— Assigned task 1 —
Reproduce the part of the syphilis testing article that opens with the words containing "Dr. Patel and" and closes with "a stillbirth delivery.".
— Assigned task 2 —
Decide whether each statement agrees with the syphilis testing article, answering yes or no and quoting the deciding words. (a) Fewer than 10% of women in the study were tested for syphilis after a stillbirth delivery. (b) The study looked at women who had a stillbirth delivery in 2015. (c) A larger share of commercially-insured women than Medicaid-covered women received prenatal syphilis testing.

AT THE 2016 STD PREVENTION CONFERENCE
ATLANTA (FRONTLINE MEDICAL NEWS) – Physicians are falling short on syphilis testing in both the prenatal period and at the time of delivery, suggest the findings of a study examining insurance claims from nearly 10,000 women who experienced stillbirths.
Overall, less than 10% of women in the study were tested for syphilis following a stillbirth delivery, while less than two-thirds of women who experienced a stillbirth had received prenatal syphilis testing.
“Both [the Centers for Disease Control and Prevention] and [the American College of Obstetricians and Gynecologists] recommend that all pregnant women should be tested for syphilis at first prenatal visit,” Chirag G. Patel , DC, MPH, a CDC researcher, said at a conference on STD prevention sponsored by the agency. “According to CDC, if any woman delivers a stillbirth at 20 weeks of gestation or more, she should be tested for syphilis.”
Dr. Patel and his coinvestigators examined data from the Truven Health MarketScan Medicaid and commercial claims database to evaluate the proportion of women who had syphilis testing within at least 1 week before and 1 week after a stillbirth delivery.
The investigators identified women aged 15-44 years who had a stillbirth delivery in 2013. Stillbirths were identified via ICD-9 codes and these codes were also used to track prenatal syphilis testing, as well as syphilis testing, placental examination and complete blood count (CBC) performed at the time of delivery.
In total, there were 3,731 women enrolled in Medicaid and 6,096 commercially-insured women who experienced stillbirths and were included in the study. Of these women, 65.5% of Medicaid-covered women and 56.6% of commercially-insured women received prenatal syphilis testing. At delivery, 6.5% of Medicaid-insured women and 9.3% of commercially-insured women received syphilis testing.
Most women in the study were receiving prenatal care. In all, 73.2% of Medicaid-covered women and 76.5% of commercially-insured women received it. Placental examination at the time of delivery occurred for 61.5% of Medicaid-covered women and 58.0% of commercially-insured women, while CBC was performed in 31.2% and 35.8% of women, respectively.
“Overall, prenatal syphilis testing was significantly higher than syphilis testing at the time of delivery,” Dr. Patel said. “Women with prenatal syphilis testing were more likely to be tested for syphilis at delivery than those not tested, regardless of [their] insurance.”
Dr. Patel did not report information on financial disclosures.

— Collected material —
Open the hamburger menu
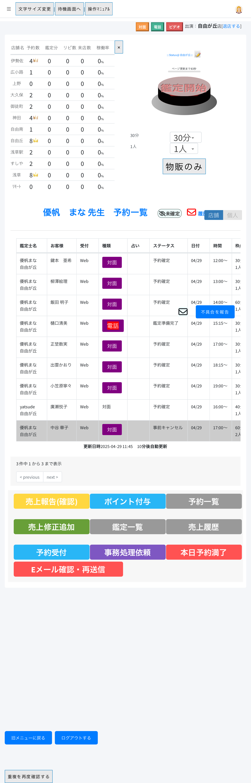This screenshot has width=251, height=783. click(x=9, y=9)
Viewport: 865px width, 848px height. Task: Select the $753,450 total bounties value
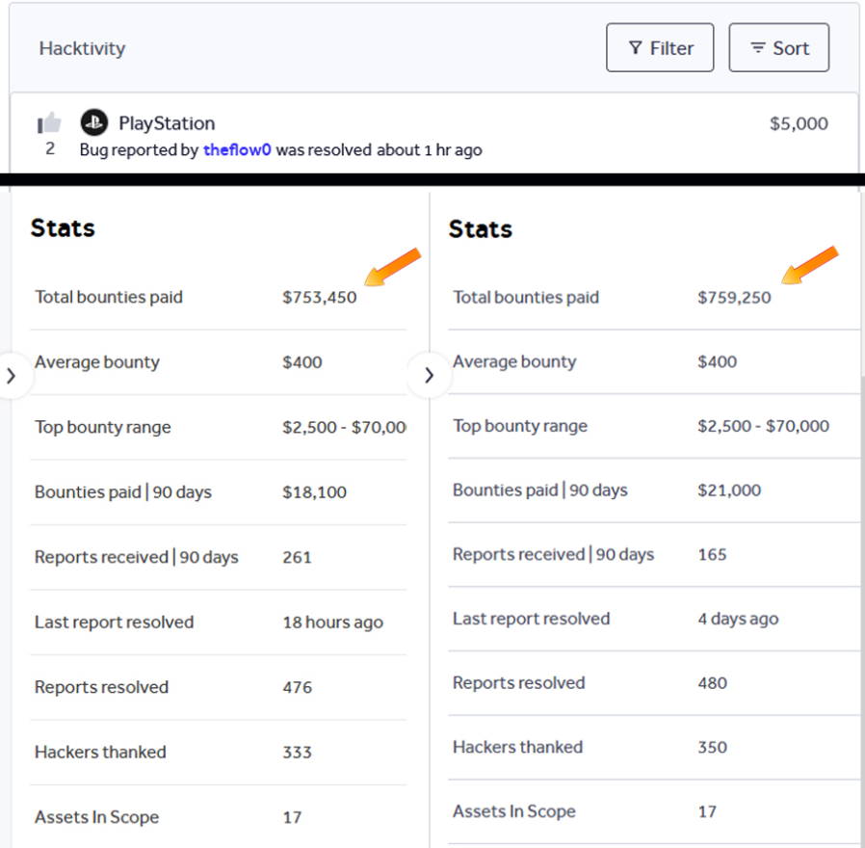(x=319, y=298)
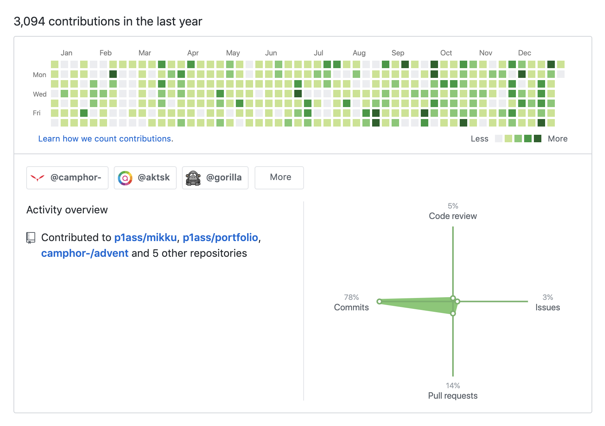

— Task answer 1 —
Dr. Patel and his coinvestigators examined data from the Truven Health MarketScan Medicaid and commercial claims database to evaluate the proportion of women who had syphilis testing within at least 1 week before and 1 week after a stillbirth delivery.

— Task answer 2 —
(a) Yes: "less than 10% of women in the study were tested for syphilis following a stillbirth delivery"
(b) No: "women aged 15-44 years who had a stillbirth delivery in 2013"
(c) No: "65.5% of Medicaid-covered women and 56.6% of commercially-insured women received prenatal syphilis testing"